In the meantime, the capital expenditures are largely heading to the Permian, where there are hopes of adding significant oil and liquids production to the production mix to help offset some of the natural gas pricing weakness.
Should natural gas pricing improve as much as many in the industry expect in the second half of the fiscal year, this company could see substantial production growth not only in the Marcellus production, but also from new wells brought online in the Permian.
That likely means that earnings for the current fiscal year are back end loaded. We may, as investors, see the effects of a cyclical low when second quarter earnings are reported for this company. The expected growth could overshadow industry conditions even if weak pricing persists longer than expected.
Investment Strategy
Epsilon Energy is a small company with a stellar balance sheet. The debt free balance sheet combined with a significant cash and short-term investments balance should significantly mitigate the risk of a small company investment.
Similarly, the partnership with some well-known partners like Chesapeake Energy and Williams Companies as operators will likewise minimize that small company risk.
For that reason, the strong buy remains for this company, as it may interest a lot of investors that normally would avoid a small company.
With that in mind, the market is not exactly very efficient when it comes to small company stocks. Therefore, this stock can remain significantly valued at a different valuation from fundamentals for a long period of time. This can frustrate holders.

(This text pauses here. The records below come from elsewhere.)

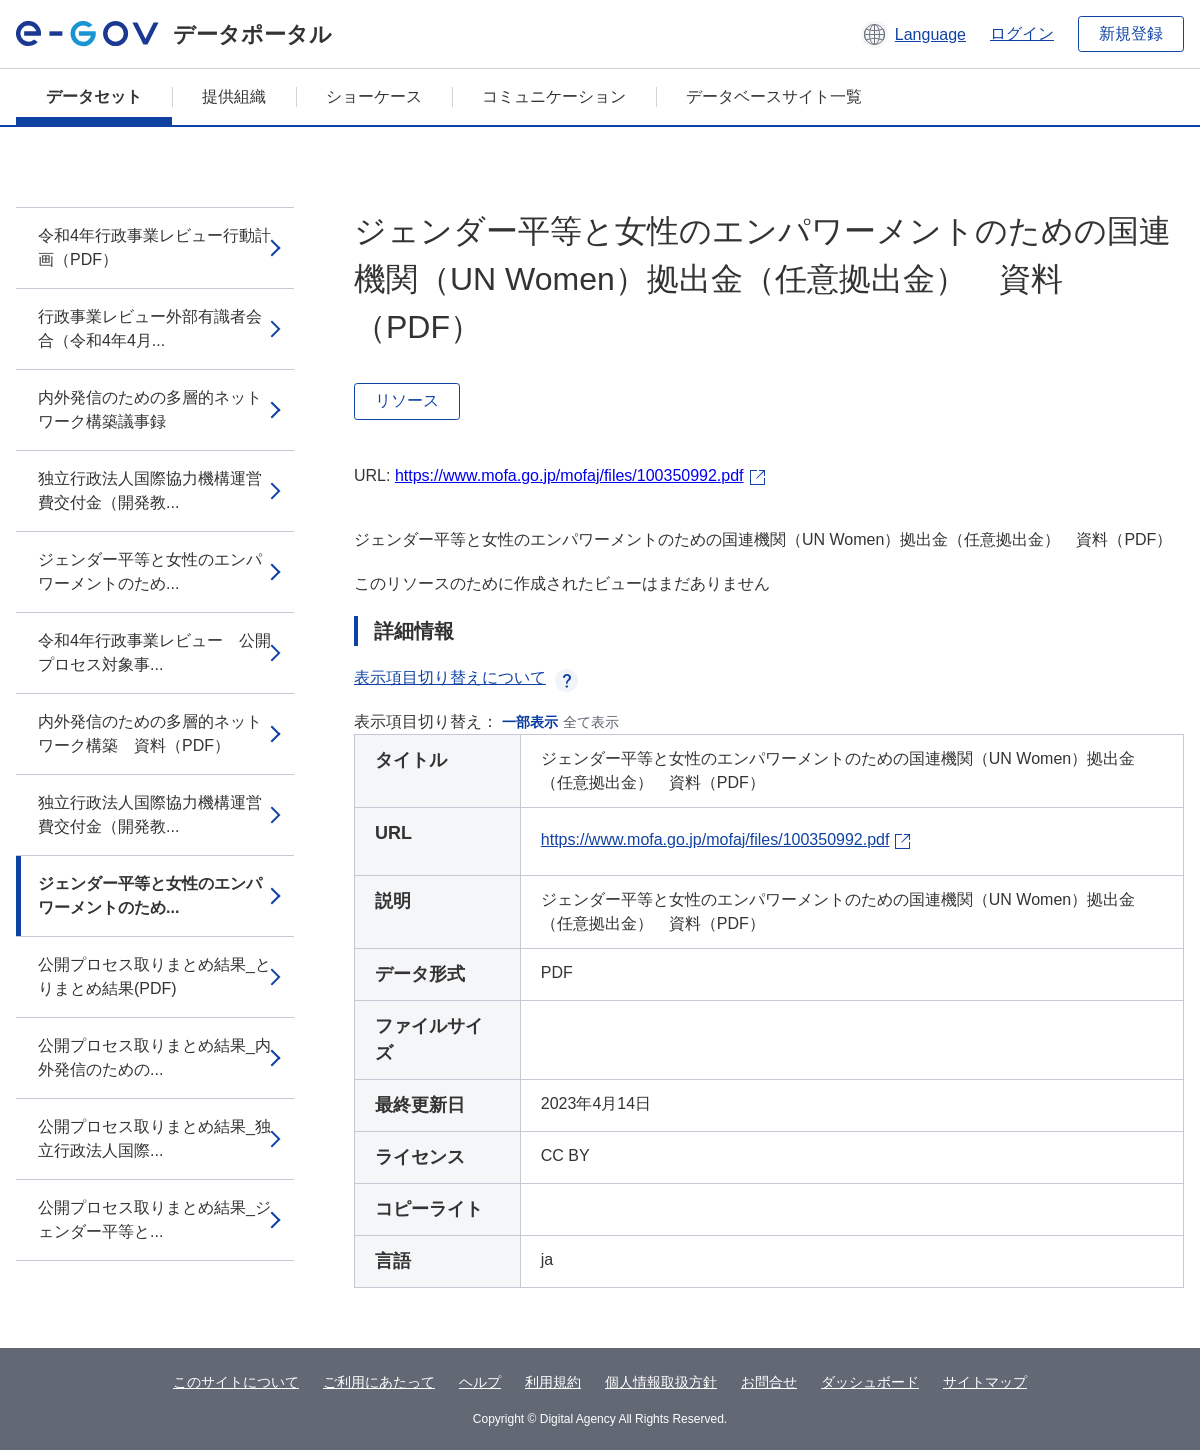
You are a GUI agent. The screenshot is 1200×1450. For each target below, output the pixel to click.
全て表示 (591, 722)
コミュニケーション (554, 96)
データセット (94, 96)
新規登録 (1131, 33)
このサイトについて (236, 1382)
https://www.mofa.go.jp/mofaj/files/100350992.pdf (569, 475)
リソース (407, 400)
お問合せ (769, 1382)
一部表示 (530, 722)
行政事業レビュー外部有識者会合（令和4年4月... (150, 328)
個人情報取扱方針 (661, 1382)
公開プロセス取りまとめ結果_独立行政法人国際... (154, 1138)
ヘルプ (480, 1382)
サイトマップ (985, 1382)
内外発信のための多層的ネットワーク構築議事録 (150, 409)
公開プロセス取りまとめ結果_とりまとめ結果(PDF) (154, 976)
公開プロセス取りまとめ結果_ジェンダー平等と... (154, 1219)
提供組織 (234, 96)
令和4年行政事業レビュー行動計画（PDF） (154, 247)
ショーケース (374, 96)
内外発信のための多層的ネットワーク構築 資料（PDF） (150, 733)
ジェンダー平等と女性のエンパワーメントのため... (150, 571)
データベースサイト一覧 (774, 96)
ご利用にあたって (379, 1382)
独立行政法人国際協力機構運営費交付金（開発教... (150, 490)
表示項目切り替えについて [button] (466, 677)
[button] (913, 34)
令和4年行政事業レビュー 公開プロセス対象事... (154, 652)
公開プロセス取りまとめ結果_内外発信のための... (154, 1057)
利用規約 (553, 1382)
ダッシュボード (870, 1382)
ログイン (1022, 33)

However, the conservative strategy of no long-term debt should allow a buy and hold investor to reasonably hang onto this investment throughout the business cycle. The acquisitions would indicate a long-term growth strategy is underway that should eventually result in a more efficient market for the stock, as well as more attention from Mr. Market in general. The timing of that would be uncertain, though.
So far, cash generated has been invested in various ventures that allow for less dependence upon the Marcellus business. The expansion of the business has succeeded to the point where a dividend is now paid to investors.
A company like this should be bought and held until the story changes or until the company attracts enough attention when it gets larger that it is no longer a bargain. That can take some time and some investor patience. But a no-debt company rarely runs into serious financial issues.
Risks
Any upstream company is subject to the volatility and low visibility of future commodity prices. In this case, the no debt on the balance sheet allows for this company to possibly shut-in production and cash checks until commodity prices recover. It would take quite a downturn to financially impair this company, in my opinion. Much of the industry would suffer far more.
Any acquisition can fail to meet expectations and slow the company’s long-term strategy of getting larger.
The loss of key personnel can be devastating to a small company. This is one of the few risks that this company shares with other small companies of its size.